Saturday, February 13, 2010

Warming A "Chili" Heart

Why not turn up the heat this Valentines Day and add a little spice to your sweetie's day.
Like they say everything is better with chocolate and this Chili is just added proof of that.
It really makes a difference in a profound way without that OMG someone dropped a candy bar in my Chili reaction. There is a depth and a mouth feel that is uniquely that of chocolate, couple that with all that savory and spicy...well it is just the perfect symphony to serenade your taste buds.
So on this Valentines Day, if it starts to get too Chili, just add chocolate. It will instantly warm the heart of that very special someone.

Chili Con Chocolate

2 lbs. of ground beef
2 (15 oz.) cans of kidney beans
2 (15 oz.) cans of tomato sauce
1 lg. onion, diced
1 lg. green pepper, diced
1 (4 oz.) can diced green chilies
1/3 c. Chile powder
2 tbsp. of dark brown sugar
2 tbsp. prepared grated horseradish
1 Hershey's Special Dark Bar (1.45 oz.) or just use 1 tbsp. of unsweetened cocoa powder. I prefer the dark chocolate bar; you may also substitute your own favorite chocolate.
1 tsp. garlic powder
1 tsp. paprika
1 tsp. ground pepper

In a large pot sauté your ground beef until lightly browned (drain any excessive fat). Add in the rest of the ingredients, set the temperature to medium low and let simmer, covered for 1 hour.

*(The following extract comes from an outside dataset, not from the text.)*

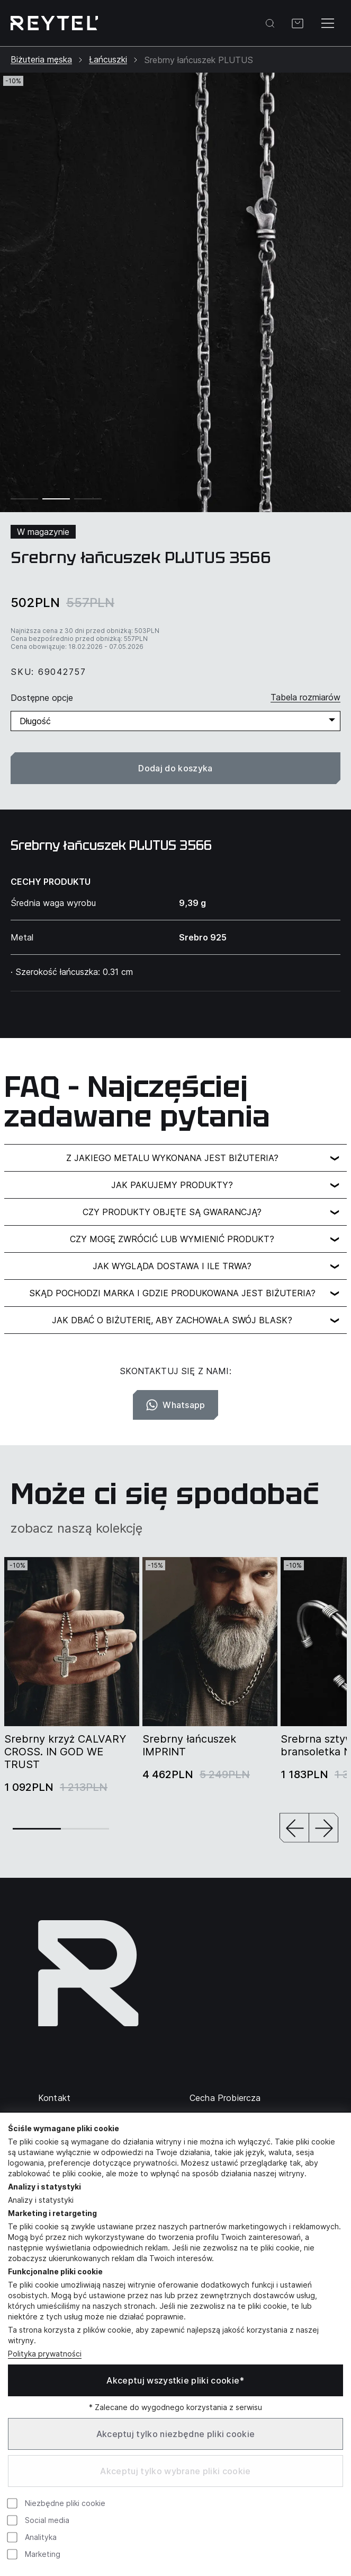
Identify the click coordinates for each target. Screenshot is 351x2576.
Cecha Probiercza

Saturday, February 6, 2010

Food Law 101; "Even If You Can't Say It Correctly..It is Perfectly Legal To Eat It"!

What do you get when you cross a waffle, a pancake and a doughnut together? You get Aebleskivers of course! Don't worry about the pronunciation; there will be no test at the end of this post...
Aebleskivers are much easier to make and far easier to eat than they will ever be to say. They even have their own special little pan, which is an absolute must to make these properly. These are so much fun; they end up being the size of a tennis ball with the slight crunch of a waffle, the tenderness of a pancake and the taste and sensory pleasure of munching on a doughnut.
Just like doughnuts Aebleskivers can be eaten plain fried or you can fill them with assorted jams, jellies, chocolate or they are incredibly good with a little mashed ripe banana in the middle. Aebleskivers can be dusted in powdered sugar or cinnamon sugar or can be dunked in maple syrup or whipped cream. You can just go crazy with these little sugary carby delights.
I truly believe that an Aebleskiver pan is a must in everyone's baking pan collection, once you have it you will see just how much fun they are to make as well as eat.


2 c. buttermilk
2 c. flour
2 eggs
2 tsp. baking powder
1/2 tsp. salt
1/2 tsp. soda
2 tbsp. sugar
4 tbsp. melted butter

Separate the eggs and beat the whites stiff. Mix all the other ingredients together at one time and beat until smooth. Fold in egg whites last. Put about 1 tablespoon of oil or shortening in the bottom of each cup of the aebleskiver pan and have hot.

Pour in about 2 tablespoons of batter into cup and as soon as they get bubbly around the edge turn quickly. Use forks to turn continue cooking turning the ball to keep from burning.

If you would like these filled add your choice of filling (no more than a teaspoon full) to the center of the batter right before you flip your Aebleskiver over. When finished roll in sugar or leave plain, may also dunk in syrup or dip in whipped cream.